O Que Cabe Numa Noite
Cabe uma ausência que pesa como pedra no peito. Cabe a lembrança de um nome sussurrado em silêncio, com medo de acordar a dor. Cabe um reencontro — ainda que só em sonho. Cabe um arrependimento atravessado, uma mensagem que ficou por mandar, um beijo que não se deu. Cabe o eco de passos antigos, de promessas feitas no escuro, onde tudo parecia possível.
Numa
noite cabe o mundo inteiro, se a alma estiver aberta.
Cabe
um suspiro demorado, a pele arrepiada pelo vento que entra pela fresta da
janela, e uma solidão tão íntima que até parece companhia. Cabe a coragem de um
começo e o cansaço de um fim.

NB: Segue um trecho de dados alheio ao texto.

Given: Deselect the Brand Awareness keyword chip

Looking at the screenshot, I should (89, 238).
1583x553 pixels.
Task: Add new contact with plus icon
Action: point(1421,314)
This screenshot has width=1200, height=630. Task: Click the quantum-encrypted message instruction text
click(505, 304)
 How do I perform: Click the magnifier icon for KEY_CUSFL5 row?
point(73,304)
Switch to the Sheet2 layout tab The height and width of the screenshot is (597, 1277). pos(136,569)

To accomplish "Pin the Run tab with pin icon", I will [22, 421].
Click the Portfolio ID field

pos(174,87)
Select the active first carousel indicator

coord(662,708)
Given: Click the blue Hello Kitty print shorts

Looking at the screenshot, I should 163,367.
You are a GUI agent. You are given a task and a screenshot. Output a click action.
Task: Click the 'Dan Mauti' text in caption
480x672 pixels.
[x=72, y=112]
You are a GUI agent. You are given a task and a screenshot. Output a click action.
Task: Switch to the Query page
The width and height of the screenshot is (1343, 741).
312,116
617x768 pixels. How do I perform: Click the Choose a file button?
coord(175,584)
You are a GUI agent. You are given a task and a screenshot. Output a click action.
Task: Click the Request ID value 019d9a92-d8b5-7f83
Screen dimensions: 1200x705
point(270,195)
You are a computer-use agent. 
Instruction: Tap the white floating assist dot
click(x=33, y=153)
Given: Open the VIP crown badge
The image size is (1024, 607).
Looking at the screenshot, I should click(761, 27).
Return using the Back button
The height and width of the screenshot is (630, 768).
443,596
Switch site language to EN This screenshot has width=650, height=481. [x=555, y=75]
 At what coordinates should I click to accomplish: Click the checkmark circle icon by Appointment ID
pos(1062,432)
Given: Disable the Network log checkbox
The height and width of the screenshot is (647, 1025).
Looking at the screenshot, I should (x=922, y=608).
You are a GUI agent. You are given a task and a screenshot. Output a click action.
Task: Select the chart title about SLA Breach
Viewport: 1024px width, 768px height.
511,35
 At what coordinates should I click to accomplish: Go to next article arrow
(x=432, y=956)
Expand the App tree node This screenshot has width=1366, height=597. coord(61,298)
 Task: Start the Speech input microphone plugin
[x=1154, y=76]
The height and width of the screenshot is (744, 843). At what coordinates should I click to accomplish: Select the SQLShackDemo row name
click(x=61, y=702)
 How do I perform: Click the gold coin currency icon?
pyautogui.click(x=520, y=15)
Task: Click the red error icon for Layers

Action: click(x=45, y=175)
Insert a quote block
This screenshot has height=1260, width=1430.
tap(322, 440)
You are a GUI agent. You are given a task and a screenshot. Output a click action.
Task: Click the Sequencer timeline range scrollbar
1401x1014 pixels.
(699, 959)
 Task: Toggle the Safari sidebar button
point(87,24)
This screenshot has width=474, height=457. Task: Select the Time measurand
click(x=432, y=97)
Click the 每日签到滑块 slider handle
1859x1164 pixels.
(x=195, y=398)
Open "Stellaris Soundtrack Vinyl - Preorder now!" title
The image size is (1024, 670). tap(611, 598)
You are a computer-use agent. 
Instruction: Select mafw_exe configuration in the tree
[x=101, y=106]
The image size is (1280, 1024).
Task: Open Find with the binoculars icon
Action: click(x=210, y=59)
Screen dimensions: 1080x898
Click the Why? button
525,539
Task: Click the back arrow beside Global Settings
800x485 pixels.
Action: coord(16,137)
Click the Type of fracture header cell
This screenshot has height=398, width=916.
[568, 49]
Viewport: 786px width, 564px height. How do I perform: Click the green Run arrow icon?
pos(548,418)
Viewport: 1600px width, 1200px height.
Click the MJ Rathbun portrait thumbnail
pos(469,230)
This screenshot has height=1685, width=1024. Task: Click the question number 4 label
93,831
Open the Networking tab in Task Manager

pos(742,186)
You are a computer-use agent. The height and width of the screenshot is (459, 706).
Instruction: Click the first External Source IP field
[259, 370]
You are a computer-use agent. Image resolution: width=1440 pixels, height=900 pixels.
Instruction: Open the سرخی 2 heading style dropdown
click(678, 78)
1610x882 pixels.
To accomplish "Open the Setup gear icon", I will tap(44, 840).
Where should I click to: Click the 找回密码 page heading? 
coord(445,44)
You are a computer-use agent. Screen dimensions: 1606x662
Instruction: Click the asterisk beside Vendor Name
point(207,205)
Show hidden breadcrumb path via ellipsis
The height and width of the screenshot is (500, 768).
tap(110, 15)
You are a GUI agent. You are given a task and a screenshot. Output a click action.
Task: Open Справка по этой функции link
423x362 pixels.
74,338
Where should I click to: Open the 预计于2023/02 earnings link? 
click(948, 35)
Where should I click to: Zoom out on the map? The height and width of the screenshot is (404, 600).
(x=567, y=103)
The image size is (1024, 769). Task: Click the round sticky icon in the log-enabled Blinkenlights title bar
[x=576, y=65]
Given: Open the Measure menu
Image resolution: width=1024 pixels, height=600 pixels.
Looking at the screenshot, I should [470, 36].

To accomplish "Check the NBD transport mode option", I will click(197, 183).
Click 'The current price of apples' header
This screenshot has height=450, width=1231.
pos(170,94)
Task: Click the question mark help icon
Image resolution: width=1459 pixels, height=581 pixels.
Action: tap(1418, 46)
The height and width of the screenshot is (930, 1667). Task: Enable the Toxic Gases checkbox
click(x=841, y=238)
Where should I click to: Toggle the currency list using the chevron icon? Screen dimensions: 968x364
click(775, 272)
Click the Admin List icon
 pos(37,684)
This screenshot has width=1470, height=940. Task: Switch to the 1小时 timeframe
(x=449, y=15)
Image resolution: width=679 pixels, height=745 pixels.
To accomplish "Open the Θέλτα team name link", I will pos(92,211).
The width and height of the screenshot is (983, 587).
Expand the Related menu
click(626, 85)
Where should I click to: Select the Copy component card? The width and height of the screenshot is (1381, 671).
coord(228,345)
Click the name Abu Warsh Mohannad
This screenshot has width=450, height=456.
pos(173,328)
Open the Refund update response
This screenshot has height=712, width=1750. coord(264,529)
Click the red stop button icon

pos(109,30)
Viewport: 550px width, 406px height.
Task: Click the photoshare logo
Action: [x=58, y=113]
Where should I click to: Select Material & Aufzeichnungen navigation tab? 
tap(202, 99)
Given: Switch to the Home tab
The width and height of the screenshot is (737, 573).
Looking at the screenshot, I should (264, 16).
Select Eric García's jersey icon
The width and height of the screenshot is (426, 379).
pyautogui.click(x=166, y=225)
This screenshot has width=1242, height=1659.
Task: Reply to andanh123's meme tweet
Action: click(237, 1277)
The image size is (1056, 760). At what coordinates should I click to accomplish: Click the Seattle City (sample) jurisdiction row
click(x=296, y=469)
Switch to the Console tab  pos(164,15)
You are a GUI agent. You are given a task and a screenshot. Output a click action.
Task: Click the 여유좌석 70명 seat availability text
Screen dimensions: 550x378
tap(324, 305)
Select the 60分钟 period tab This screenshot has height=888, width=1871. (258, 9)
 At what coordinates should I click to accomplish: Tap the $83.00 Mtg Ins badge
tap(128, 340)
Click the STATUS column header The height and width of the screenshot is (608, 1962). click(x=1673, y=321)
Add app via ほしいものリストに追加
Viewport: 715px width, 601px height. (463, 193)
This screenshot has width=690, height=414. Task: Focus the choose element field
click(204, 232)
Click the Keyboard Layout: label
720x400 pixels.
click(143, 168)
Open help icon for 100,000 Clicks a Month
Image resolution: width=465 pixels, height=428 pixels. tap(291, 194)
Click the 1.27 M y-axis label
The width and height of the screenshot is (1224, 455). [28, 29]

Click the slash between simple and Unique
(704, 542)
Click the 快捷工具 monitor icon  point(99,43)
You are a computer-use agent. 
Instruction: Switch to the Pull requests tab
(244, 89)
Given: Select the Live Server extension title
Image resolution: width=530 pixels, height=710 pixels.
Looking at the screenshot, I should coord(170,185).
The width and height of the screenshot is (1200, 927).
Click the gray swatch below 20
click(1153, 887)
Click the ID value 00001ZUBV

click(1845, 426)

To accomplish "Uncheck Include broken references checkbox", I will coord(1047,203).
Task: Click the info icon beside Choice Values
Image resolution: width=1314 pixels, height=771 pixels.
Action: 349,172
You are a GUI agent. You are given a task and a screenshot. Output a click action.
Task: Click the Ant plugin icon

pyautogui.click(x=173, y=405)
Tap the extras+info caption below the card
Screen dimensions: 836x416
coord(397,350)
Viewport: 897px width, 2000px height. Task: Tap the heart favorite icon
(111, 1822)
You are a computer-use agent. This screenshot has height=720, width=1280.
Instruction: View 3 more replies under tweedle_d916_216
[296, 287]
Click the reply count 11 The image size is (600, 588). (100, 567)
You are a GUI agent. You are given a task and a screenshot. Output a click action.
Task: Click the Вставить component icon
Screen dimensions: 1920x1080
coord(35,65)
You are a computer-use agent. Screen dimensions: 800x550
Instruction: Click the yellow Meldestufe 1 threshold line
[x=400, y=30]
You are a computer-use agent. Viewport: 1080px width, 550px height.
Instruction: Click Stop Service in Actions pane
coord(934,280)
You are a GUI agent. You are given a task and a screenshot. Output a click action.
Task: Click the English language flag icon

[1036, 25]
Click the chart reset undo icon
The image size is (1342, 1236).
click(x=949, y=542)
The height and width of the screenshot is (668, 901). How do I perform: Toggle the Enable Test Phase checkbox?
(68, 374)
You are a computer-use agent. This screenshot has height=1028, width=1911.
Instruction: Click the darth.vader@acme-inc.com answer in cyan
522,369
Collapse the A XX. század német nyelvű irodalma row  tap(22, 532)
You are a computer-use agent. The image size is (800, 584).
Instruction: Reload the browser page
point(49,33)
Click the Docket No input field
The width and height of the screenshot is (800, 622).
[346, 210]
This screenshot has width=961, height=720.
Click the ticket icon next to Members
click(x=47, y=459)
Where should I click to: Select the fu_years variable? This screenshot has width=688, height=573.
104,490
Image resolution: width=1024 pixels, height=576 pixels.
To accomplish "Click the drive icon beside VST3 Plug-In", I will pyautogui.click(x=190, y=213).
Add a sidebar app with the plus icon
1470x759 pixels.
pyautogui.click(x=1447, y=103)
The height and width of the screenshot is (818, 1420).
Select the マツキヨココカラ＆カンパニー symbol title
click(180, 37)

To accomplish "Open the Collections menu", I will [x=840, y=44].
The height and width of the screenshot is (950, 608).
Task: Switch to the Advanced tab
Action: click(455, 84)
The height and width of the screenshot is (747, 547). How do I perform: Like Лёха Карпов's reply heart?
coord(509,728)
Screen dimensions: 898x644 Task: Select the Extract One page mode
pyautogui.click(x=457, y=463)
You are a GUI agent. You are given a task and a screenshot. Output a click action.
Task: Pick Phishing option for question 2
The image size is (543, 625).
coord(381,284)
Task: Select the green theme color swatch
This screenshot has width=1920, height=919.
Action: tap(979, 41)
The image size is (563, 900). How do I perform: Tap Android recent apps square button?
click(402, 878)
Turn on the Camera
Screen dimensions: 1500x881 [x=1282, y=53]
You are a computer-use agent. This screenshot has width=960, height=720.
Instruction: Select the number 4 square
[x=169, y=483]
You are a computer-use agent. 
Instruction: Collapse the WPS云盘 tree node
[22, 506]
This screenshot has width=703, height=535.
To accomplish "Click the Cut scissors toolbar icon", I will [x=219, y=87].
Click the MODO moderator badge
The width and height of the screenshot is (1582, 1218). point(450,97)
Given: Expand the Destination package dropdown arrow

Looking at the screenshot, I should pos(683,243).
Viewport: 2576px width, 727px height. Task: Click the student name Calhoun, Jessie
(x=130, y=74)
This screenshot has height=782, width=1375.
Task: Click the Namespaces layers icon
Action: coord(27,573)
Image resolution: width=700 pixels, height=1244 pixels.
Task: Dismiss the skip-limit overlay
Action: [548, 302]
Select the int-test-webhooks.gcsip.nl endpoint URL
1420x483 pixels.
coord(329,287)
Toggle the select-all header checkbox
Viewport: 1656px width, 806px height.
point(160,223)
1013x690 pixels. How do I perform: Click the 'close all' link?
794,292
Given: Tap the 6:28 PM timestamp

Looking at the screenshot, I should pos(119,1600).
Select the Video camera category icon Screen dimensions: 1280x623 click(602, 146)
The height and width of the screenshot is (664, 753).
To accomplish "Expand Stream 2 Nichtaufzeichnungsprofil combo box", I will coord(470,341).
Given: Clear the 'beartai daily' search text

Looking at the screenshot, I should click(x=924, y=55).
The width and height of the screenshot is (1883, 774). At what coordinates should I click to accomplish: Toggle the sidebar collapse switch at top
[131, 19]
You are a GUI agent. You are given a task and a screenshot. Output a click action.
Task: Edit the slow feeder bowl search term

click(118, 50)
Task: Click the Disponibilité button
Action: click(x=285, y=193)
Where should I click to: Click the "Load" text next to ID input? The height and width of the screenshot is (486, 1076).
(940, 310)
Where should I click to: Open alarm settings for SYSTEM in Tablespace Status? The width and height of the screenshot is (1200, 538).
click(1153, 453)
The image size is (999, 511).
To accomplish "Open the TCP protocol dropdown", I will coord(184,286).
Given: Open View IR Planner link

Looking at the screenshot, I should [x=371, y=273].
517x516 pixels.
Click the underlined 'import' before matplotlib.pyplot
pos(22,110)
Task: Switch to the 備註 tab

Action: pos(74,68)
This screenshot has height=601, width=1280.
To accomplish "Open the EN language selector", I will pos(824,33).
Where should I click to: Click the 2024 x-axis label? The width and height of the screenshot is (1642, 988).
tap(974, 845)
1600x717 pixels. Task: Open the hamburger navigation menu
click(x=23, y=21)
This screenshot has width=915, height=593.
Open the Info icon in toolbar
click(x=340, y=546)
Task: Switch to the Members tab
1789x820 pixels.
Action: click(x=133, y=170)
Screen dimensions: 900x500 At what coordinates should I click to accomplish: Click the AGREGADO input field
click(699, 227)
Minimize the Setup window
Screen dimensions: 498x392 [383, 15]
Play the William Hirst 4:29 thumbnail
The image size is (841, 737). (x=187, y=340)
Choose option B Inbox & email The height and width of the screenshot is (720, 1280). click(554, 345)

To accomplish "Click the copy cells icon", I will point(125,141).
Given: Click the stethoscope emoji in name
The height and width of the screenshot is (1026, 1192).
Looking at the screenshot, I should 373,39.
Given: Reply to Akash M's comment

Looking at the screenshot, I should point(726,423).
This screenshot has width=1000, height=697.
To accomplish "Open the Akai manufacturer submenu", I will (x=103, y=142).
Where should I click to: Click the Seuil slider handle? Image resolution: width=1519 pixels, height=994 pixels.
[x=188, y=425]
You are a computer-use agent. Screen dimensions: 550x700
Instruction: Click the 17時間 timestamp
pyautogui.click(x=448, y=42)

Cabe o sorriso que se guarda de alguém que foi
embora — e também aquele medo secreto de que ninguém mais venha.
Cabe
um corpo que se estende sozinho na cama grande demais. Cabe um gato ronronando
no peito, um livro entreaberto, a última taça de vinho, a canção que insiste em
repetir a lembrança.
Cabe
um mundo que só se revela quando a cidade adormece: o vizinho que chora baixo,
o amor clandestino que se despede antes do amanhecer, a mãe que vela o filho
febril, o poeta que reescreve a dor numa folha em branco.
Cabe,
às vezes, a decisão de continuar — mesmo sem saber para onde nem pra quê.
E,
em algumas noites raras, cabe também a leveza. Um riso fora de hora. Um carinho
inesperado. Uma conversa boa. A sensação de estar viva, mesmo em pedaços.
Sim,
muita coisa cabe numa noite. Inclusive a esperança de que, ao amanhecer, tudo
possa ser um pouco diferente. Ou pelo menos suportável.